Einde inhoudsopgave
Algemene landsverordening Landsbelastingen [Curaçao]
Artikel 13 [Navordering]
Geldend
Geldend vanaf 01-05-2013
- Bronpublicatie:
24-04-2013, Publicatieblad van Curaçao 2013, 53 (uitgifte: 26-04-2013, kamerstukken/regelingnummer: -)
- Inwerkingtreding
01-05-2013
- Bronpublicatie inwerkingtreding:
24-04-2013, Publicatieblad van Curaçao 2013, 53 (uitgifte: 26-04-2013, kamerstukken/regelingnummer: -)
- Vakgebied(en)
Belastingen overzeese Koninkrijksdelen / Curaçao
1.
Indien enig feit grond oplevert voor het vermoeden dat een aanslag ten onrechte achterwege is gelaten of tot een te laag bedrag is vastgesteld, dan wel dat een in de belastingverordening voorziene vermindering, ontheffing of teruggaaf ten onrechte of tot een te hoog bedrag is verleend, kan de Inspecteur de te weinig geheven belasting navorderen.
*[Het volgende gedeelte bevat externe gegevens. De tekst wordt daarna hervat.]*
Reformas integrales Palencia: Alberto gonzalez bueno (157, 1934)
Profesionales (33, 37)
Een feit, dat de Inspecteur bekend was of redelijkerwijs bekend had kunnen zijn, kan geen grond voor navordering opleveren, behoudens in de gevallen waarin de belastingplichtige ter zake van dit feit te kwader trouw is.
2.
Navordering kan mede plaatsvinden in alle gevallen waarin te weinig belasting is geheven, doordat:
- a.
een voorlopige aanslag, of een voorheffing ten onrechte of tot een onjuist bedrag is verrekend;
- b.
een bij de belastingplichtige in aanmerking te nemen bestanddeel van het voorwerp van enige belasting ten onrechte in aanmerking is genomen bij hem of bij zijn echtgenoot;
- c.
de basiskorting en de daarop van toepassing zijnde alleenverdienertoeslag, ouderentoeslag en kindertoeslag ten onrechte of tot een te hoog bedrag is verleend.
3.
De bevoegdheid tot het opleggen van een navorderingsaanslag als bedoeld in het eerste en tweede lid vervalt door verloop van tien respectievelijk vijf jaar na het ontstaan van de belastingschuld.
4.
Indien te weinig belasting is geheven over het bestanddeel van het voorwerp van enige belasting dat in het buitenland wordt gehouden of is opgekomen, vervalt, in afwijking van het derde lid, eerste volzin, de bevoegdheid tot navorderen door verloop van vijftien jaren na het tijdstip waarop de belastingschuld is ontstaan.